The pattern of AD pathology in APOE4 carriers and non-carriers is generally similar but there are some subtle differences. Positron emission tomography (PET) and pathology studies suggest that APOE4 is more associated with amyloid than tau [14]. However, other studies argue that faster AD progression in APOE4 carriers is due to greater tau pathology in and around the hippocampus [15]. APOE ε status is also strongly linked to cerebral amyloid angiopathy (CAA), with both APOE4 and APOE2 carriers having more CAA than APOE3 carriers [16]. CAA refers to the build-up of Aβ in cerebral blood vessels and is the leading cause of lobar haemorrhages (stroke) [17]. There are subtle differences in Aβ species between CAA and plaques, with CAA predominantly featuring Aβ1–40 deposition. CAA is thought to occur in 5–7% of the non-demented elderly population [18] and in most AD cases (>80%) [19]. Possession of APOE4 allele is associated with more severe CAA [20], while in AD cases, both male sex and the APOE4 allele increase CAA severity [21]. It is not clear what the relative contributions to dementia are between AD pathology and CAA but at least one study suggests that capillary CAA and associated hypoperfusion is important in contributing to dementia [22]. Clarifying the pathology differences present in APOE4 carriers is important for understanding how APOE-CAA-AD pathology interactions build on baseline differences in brain structure.

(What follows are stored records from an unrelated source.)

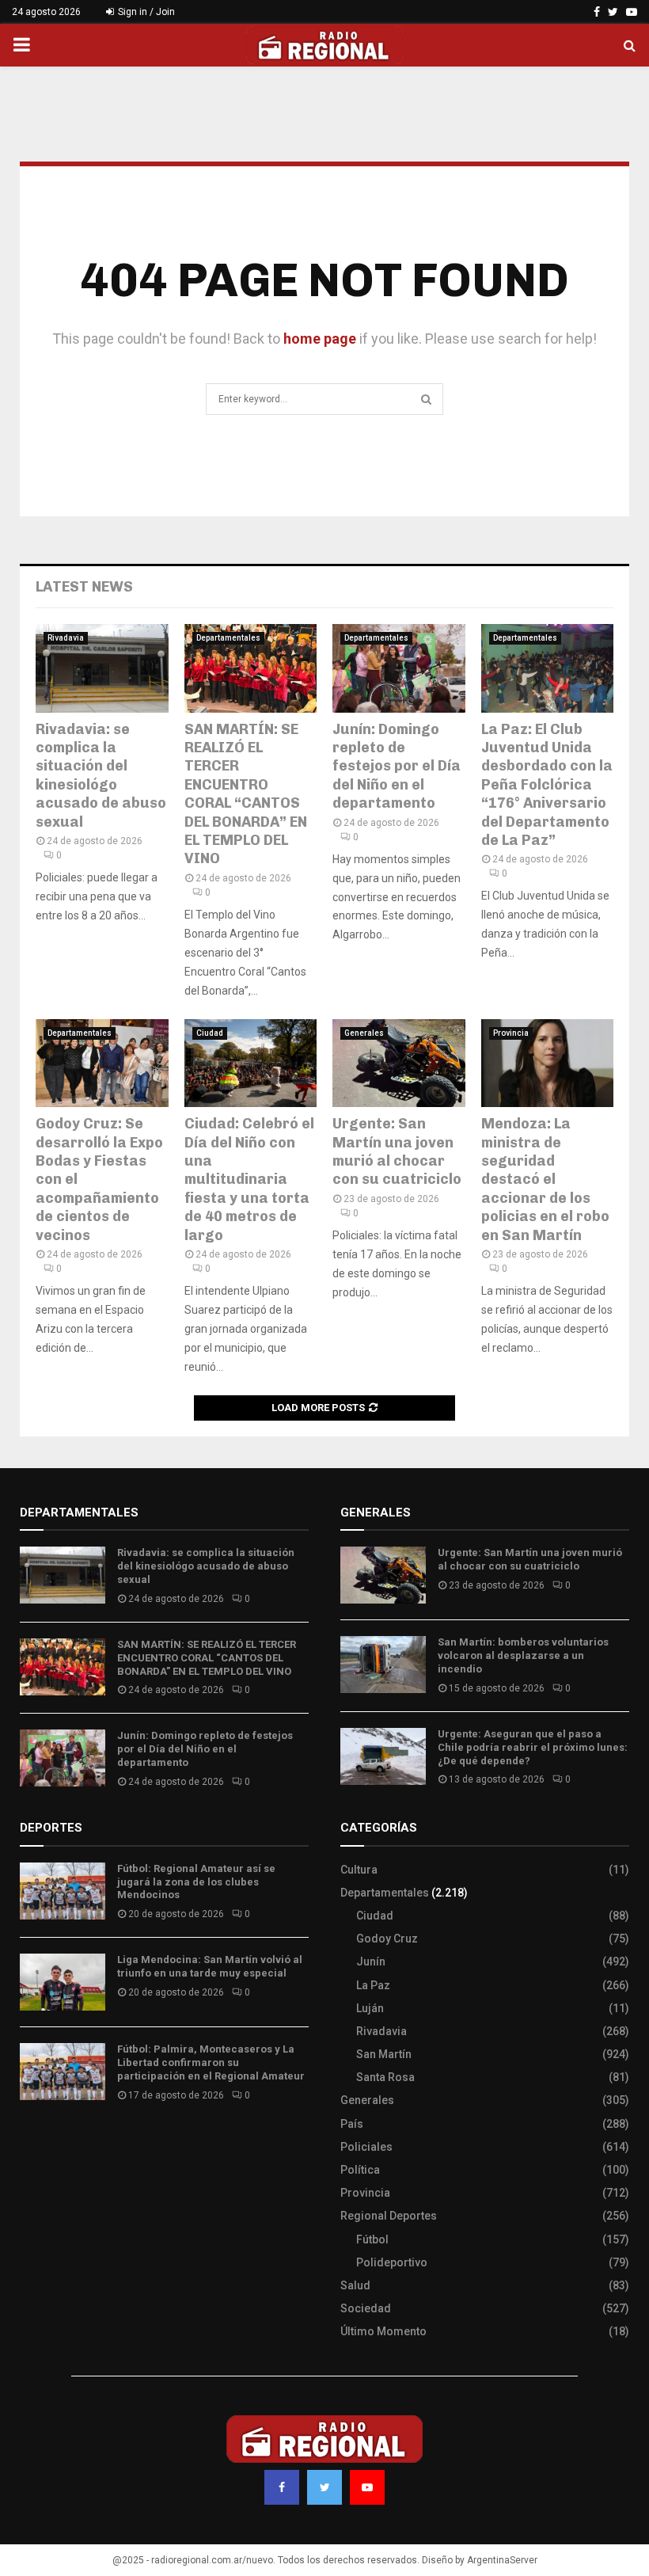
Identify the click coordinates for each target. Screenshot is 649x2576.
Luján (370, 2008)
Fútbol (372, 2239)
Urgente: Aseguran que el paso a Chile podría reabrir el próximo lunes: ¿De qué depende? (533, 1747)
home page (319, 338)
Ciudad (209, 1033)
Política (360, 2169)
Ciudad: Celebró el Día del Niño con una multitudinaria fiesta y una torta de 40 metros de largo (249, 1179)
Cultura (359, 1869)
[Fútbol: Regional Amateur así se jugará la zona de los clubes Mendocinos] (62, 1891)
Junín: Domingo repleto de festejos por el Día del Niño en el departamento (396, 766)
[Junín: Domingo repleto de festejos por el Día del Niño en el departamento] (398, 668)
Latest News (84, 586)
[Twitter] (324, 2487)
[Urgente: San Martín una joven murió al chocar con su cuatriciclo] (398, 1063)
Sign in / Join (145, 11)
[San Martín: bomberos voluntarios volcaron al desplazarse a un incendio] (383, 1664)
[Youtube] (367, 2487)
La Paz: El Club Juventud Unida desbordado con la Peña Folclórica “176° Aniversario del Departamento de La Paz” (547, 785)
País (351, 2123)
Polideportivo (391, 2262)
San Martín (384, 2054)
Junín (370, 1961)
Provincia (511, 1033)
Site (52, 2142)
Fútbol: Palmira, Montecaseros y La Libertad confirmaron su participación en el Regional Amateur (211, 2062)
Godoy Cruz (387, 1938)
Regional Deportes (388, 2215)
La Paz (373, 1985)
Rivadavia (65, 638)
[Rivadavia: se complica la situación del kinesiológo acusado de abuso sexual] (102, 668)
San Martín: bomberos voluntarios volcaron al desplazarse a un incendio (523, 1655)
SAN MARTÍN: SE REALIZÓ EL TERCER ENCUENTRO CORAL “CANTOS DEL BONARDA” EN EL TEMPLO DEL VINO (245, 794)
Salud (355, 2285)
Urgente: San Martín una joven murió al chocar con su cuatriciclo (396, 1151)
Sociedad (365, 2308)
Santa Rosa (385, 2077)
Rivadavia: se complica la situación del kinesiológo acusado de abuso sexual (101, 776)
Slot (31, 2142)
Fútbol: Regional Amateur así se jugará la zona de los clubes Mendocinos (196, 1882)
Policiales (366, 2146)
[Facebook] (281, 2487)
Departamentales (228, 638)
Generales (364, 1033)
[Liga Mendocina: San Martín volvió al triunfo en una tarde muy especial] (62, 1982)
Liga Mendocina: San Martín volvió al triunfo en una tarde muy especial (209, 1966)
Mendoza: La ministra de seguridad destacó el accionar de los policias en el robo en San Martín (545, 1179)
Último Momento (383, 2331)
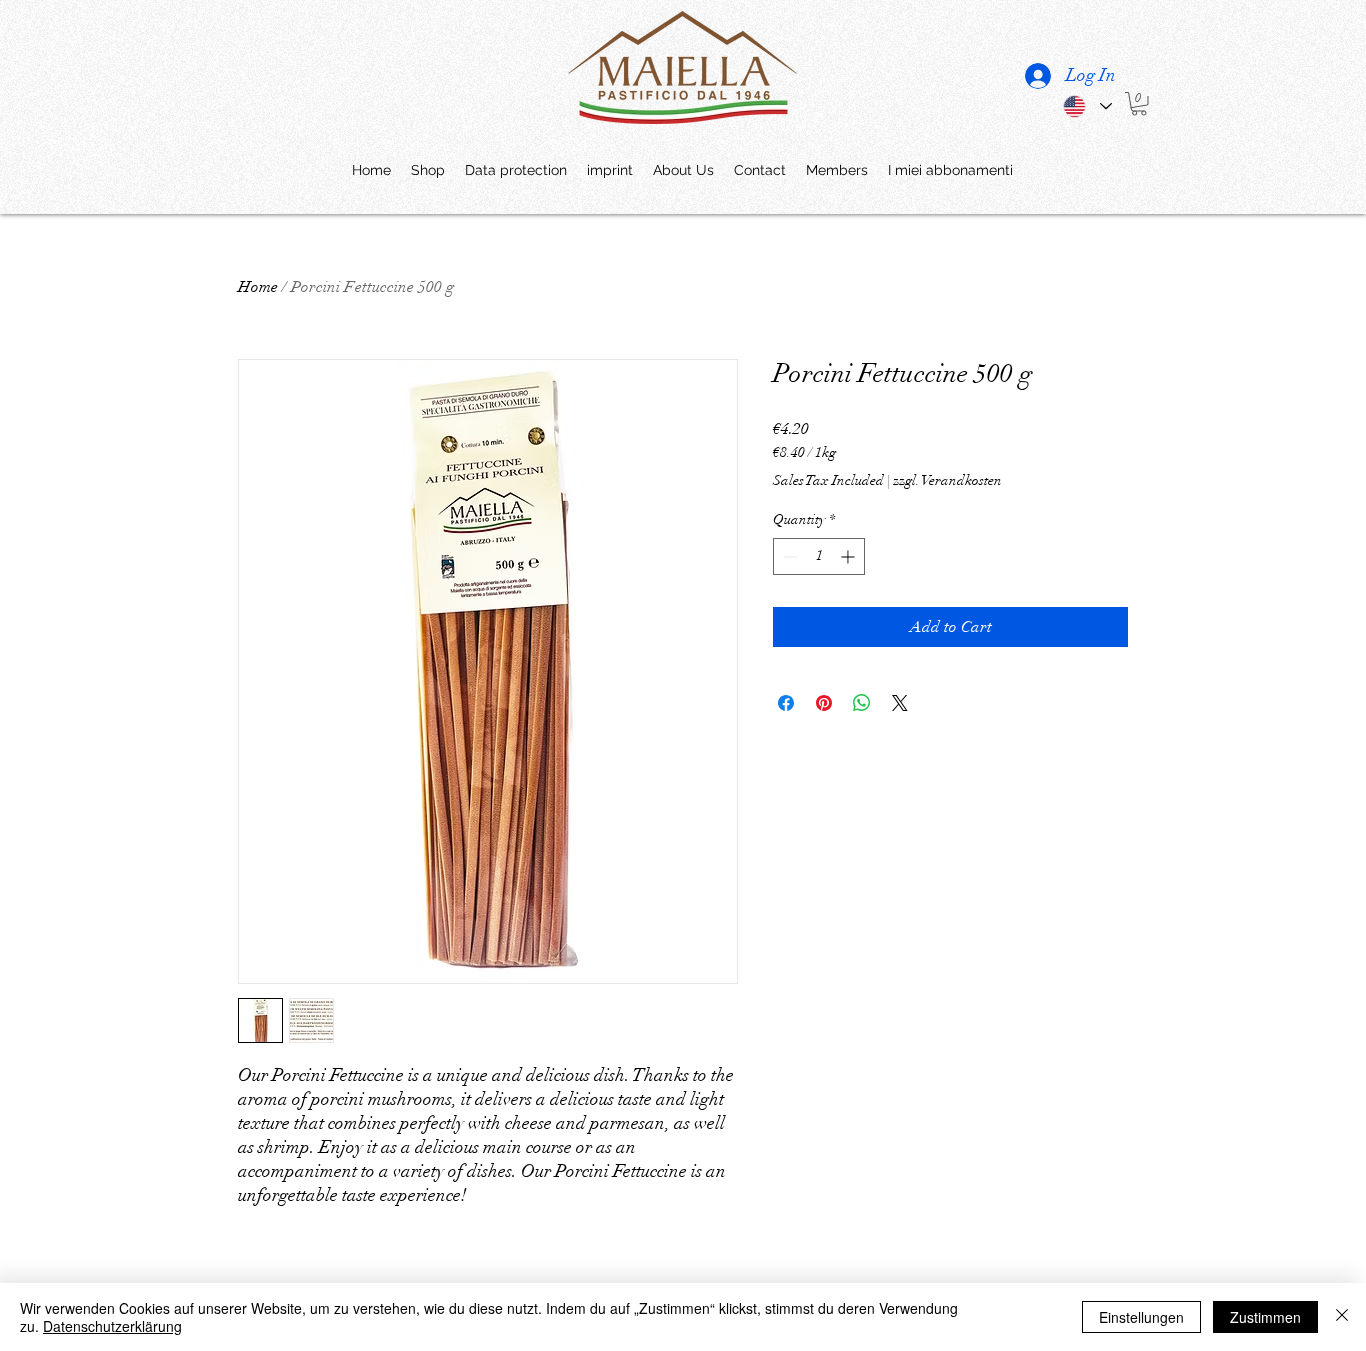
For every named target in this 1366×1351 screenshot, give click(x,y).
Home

An effective means of exploring pathomechanisms is transcriptomic analysis. We previously used machine learning on transcriptomic data to identify the amyloidogenic role of lactoferrin [23] and the contribution of ADAMTS2 and PRTN3 to cognitive decline in AD [24]. However, the effect of APOE status was not assessed in these studies. APOE4 status is often used as a covariate or balanced across groups in analyses, but seldomly are analyses performed separately in APOE4 carriers and non-carriers. Some recent studies have performed analyses separately in APOE4 carriers and APOE2 carriers and found factors contributing to blood–brain-barrier breakdown in APOE4 carriers [25], as well as the involvement of the complement system in the protective effect of APOE2 [26].

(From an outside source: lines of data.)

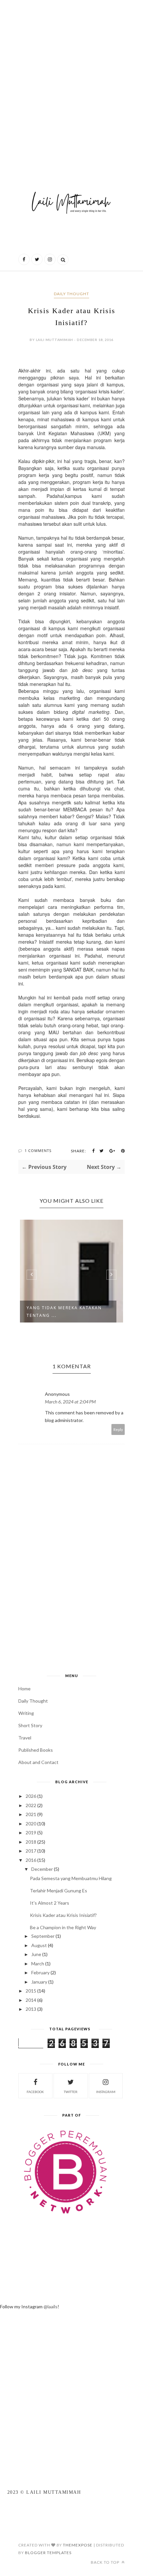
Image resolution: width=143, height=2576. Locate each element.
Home (24, 1688)
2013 (31, 2009)
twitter (70, 2092)
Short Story (30, 1725)
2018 (31, 1842)
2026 (31, 1796)
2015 (31, 1991)
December (42, 1869)
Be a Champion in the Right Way (63, 1927)
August (39, 1945)
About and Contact (38, 1762)
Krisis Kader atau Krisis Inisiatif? (63, 1915)
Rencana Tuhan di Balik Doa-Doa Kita (87, 1311)
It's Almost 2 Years (49, 1903)
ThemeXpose (77, 2544)
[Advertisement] (71, 81)
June (36, 1954)
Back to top (105, 2562)
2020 (31, 1823)
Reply (118, 1429)
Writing (26, 1713)
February (40, 1972)
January (39, 1982)
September (43, 1936)
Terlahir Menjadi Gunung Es (58, 1890)
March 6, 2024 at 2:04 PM (70, 1401)
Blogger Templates (48, 2552)
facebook (35, 2092)
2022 (31, 1805)
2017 (31, 1851)
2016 (31, 1860)
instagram (105, 2092)
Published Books (35, 1750)
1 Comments (38, 1150)
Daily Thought (71, 293)
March (37, 1963)
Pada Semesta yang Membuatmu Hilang (71, 1878)
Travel (24, 1737)
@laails (51, 2306)
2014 (31, 2000)
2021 (31, 1814)
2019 (31, 1832)
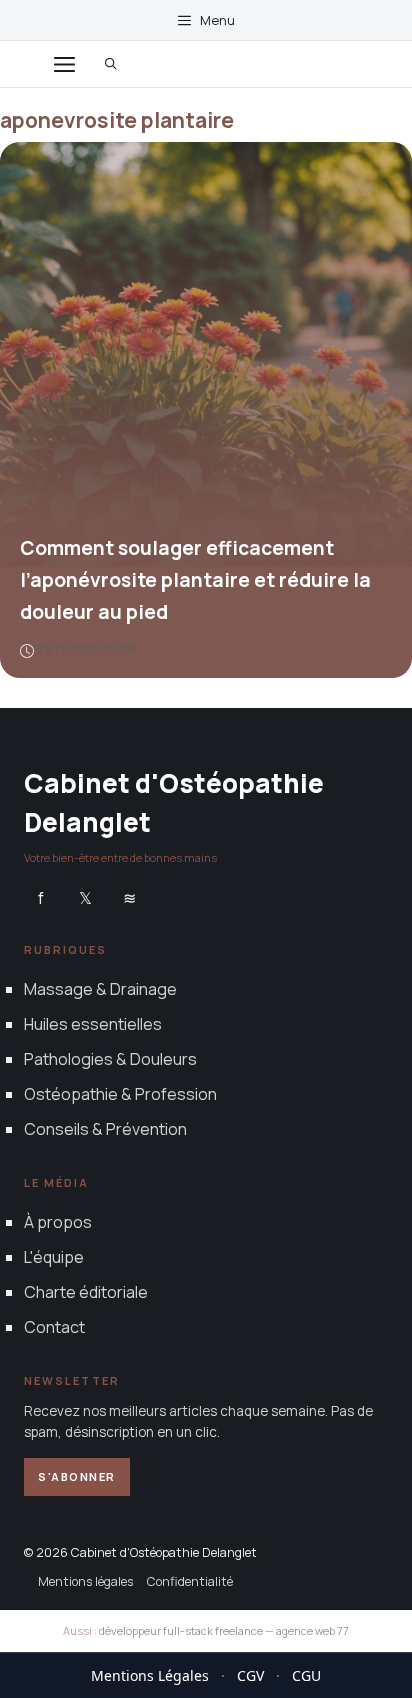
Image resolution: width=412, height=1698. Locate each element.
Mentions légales (85, 1581)
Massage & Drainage (100, 988)
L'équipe (54, 1257)
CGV (250, 1675)
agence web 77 (312, 1630)
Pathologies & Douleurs (110, 1059)
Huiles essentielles (93, 1023)
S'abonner (77, 1476)
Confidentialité (190, 1581)
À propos (58, 1221)
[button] (111, 64)
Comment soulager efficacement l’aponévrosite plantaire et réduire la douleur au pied (195, 580)
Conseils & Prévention (105, 1129)
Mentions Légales (150, 1675)
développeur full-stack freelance (181, 1630)
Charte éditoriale (86, 1292)
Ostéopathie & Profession (120, 1094)
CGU (306, 1675)
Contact (54, 1327)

Machine learning, or algorithmic modelling, is a powerful approach for identifying patterns within large datasets. While the focus of many machine learning studies is classification accuracy, some algorithms such as random forest also provide “feature importance” [27]. Feature importance is a measure of the contribution of each input variable (feature) to the predictive performance of the model. Feature selection algorithms find the input variables with the highest feature importance with random forest-based feature selection methods shown to be robust and powerful, particularly the Boruta method [28,29,30,31]. Here, machine learning was used in conjunction with parametric analyses such as differential expression to find the variables that best differentiated between APOE4 carriers and non-carriers.

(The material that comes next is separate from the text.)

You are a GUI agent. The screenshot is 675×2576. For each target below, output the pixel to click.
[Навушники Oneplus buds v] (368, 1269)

In the present study, we firstly define the brain structural differences in APOE4 carriers by applying machine learning to ~2100 brain MRI measurements from over 33,000 non-demented APOE-genotyped individuals. Second, we use the Religious Orders Study and Memory and Aging Project (ROSMAP) and Mount Sinai Brain Bank (MSBB) pathologically confirmed datasets to define the patterns of AD-type neuropathology in APOE4 carriers before using transcriptomic data from these two studies to identify molecular differences in AD pathogenesis between carriers and non-carriers. The ROSMAP AD cases have moderate AD pathology (mean Braak score = 4.1) and RNA-seq data from the prefrontal cortex which has low tau pathology. Meanwhile the MSBB AD cases have more severe AD (mean Braak score = 5.3) and RNAseq data from brain regions with more severe tau pathology such as the parahippocampal gyrus [32,33]. The transcriptomic analysis was performed in both datasets to identify the transcripts associated with both amyloid and tau pathology and potentially those involved earlier or later in AD pathogenesis.

2. Materials and Methods

2.1. Neuroimaging Analysis

The UK biobank (UKB) is a prospective cohort study of over 500,000 individuals with genetic, health, and imaging information. Genotype array data for all UK biobank participants were downloaded from UKB in PLINK format. rs429358 and rs7412 were then used as input in PLINK 1.9 [34] to generate APOE ε status. As of 14 October 2021, there were ~42,000 participants with neuroimaging data available. All available UKB neuroimaging image-derived phenotypes (IDPs) were downloaded before some participants were excluded based on missing APOE ε genotype, presence of neurodegenerative disease (defined by ICD-10 codes from [35]—listed in Supplementary Table S1), missing scaling factor fields, and missing diffusion tensor imaging (DTI) data. This resulted in a final cohort of 33,384 with T1, T2, and DTI data, resulting in a total of 2108 IDPs (listed in Supplementary Table S1). The volume measurements generated by the UKB were normalised using the “volumetric scaling from t1 head image to standard space f25000_2_0” variable. The diffusion imaging IDPs included the following measures from tract-based spatial statistics analysis of 48 white matter masks and probabilistic tractography of 27 WM tracts: mean fractional anisotropy (FA), mean L1/L2/L3 (directional diffusion metrics), mean intracellular volume fraction (ICVF), mean isotropic volume fraction (ISOVF), mean diffusivity (MD), mode (MO) and orientation dispersion index (OD).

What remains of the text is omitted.